Zumal wenn sich jemand so possierlich verkauft, wie The Sherlocks. Ist euch der trotzig-abgeklärte Blick von Sänger Kiaran Crook im Video aufgefallen? Als ob ihn das alles gar nichts angeht. Baby face mit einem Habitus, als hätte er 30 Jahre auf dem Bau geackert. In Interviews ziehen die Jungs vom Leder, wie sie sich in vielen Jahren unermüdlichen Musizierens hochgearbeitet haben. (Man beachte, dass ‚Live For The Moment‘ ihr Debütalbum ist.) Wann haben sie angefangen, mit Zehn? Das ist das gesunde und unendlich unterhaltsame Selbstvertrauen, wie es nur in der englischen Arbeiterklasse zu finden ist (siehe die Gebrüder Gallagher).
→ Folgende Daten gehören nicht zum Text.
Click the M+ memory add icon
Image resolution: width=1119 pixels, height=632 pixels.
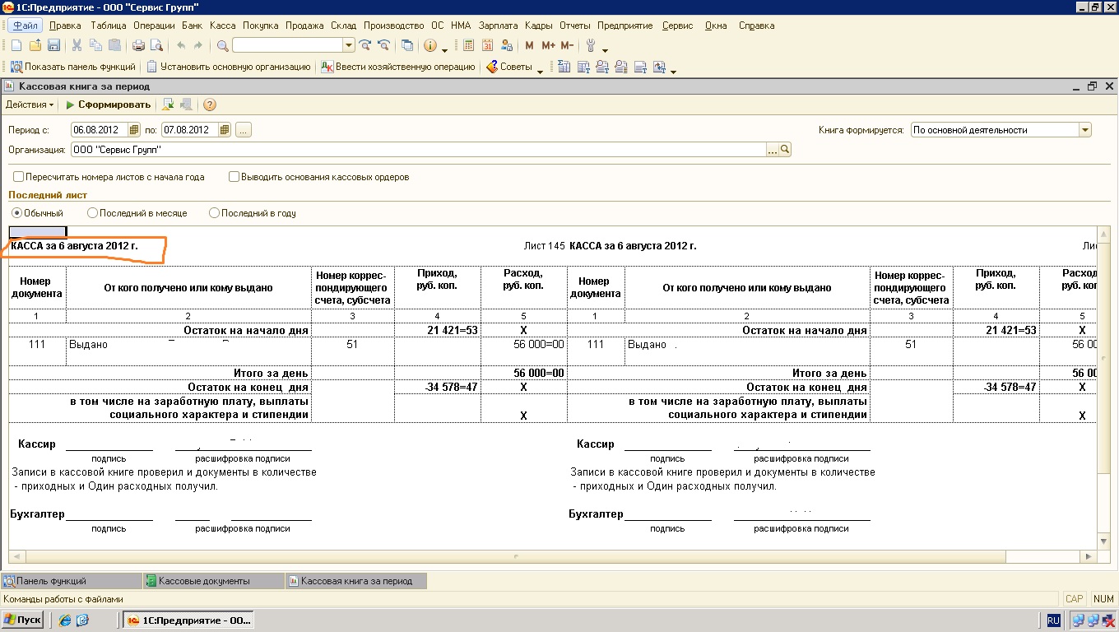(x=548, y=45)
Keine Ahnung, wie alt die Vier aus Sheffield tatsächlich sind, aber ich hoffe, sie schließen neben ihrer Karriere noch ordentlich ihre Schule ab.
Ok, über 1.000 gespielte Konzerte, bevor überhaupt das Debüt-Album erscheint, sind ein beeindruckendes Register, fair enough. Dass darunter ein Support-Engagement für Kings Of Leon war, überrascht an dieser Stelle niemanden mehr. Denn die Songs von The Sherlocks haben unleugbar eine hohe Qualität – dank ihrer Reminiszenzen. Ein bisschen Oasis, ein bisschen The Cast, ein bisschen Bluetones. Große Geste, die Welt kann uns mal. We’re never growing old. Emotionalisierter Gitarrenrock mit Macker-Image, weiche Schale und harter Kern. (Britrock eben.) Wie sonst Rock’n’Roll angehen, wenn nicht so!?
‚Live For The Moment‘ ist so gelungen, dass man getrost die Maschinerie hinter The Sherlocks vergessen darf. Die lebensweise Texte ignorieren, die man den Jungs ohne Bartwuchs gar nicht abnehmen KANN, und die dicke Produktion, die keinen Zweifel daran lässt, wie sie von einer großen Firma gepusht werden. Das war bei Blur und Oasis damals genau so. Was macht man also als Fourty-Something mit all diesen starken Gefühlen, die auf einmal wieder da sind? Das Album einfach nochmal hören. Und dann Oasis‚ ‚Definitely Maybe‘. Und dann Pulp’s ‚Different Class‘. Und sich über The Sherlocks freuen und ihr ungetrübtes Ego und all das, was noch vor ihnen liegt.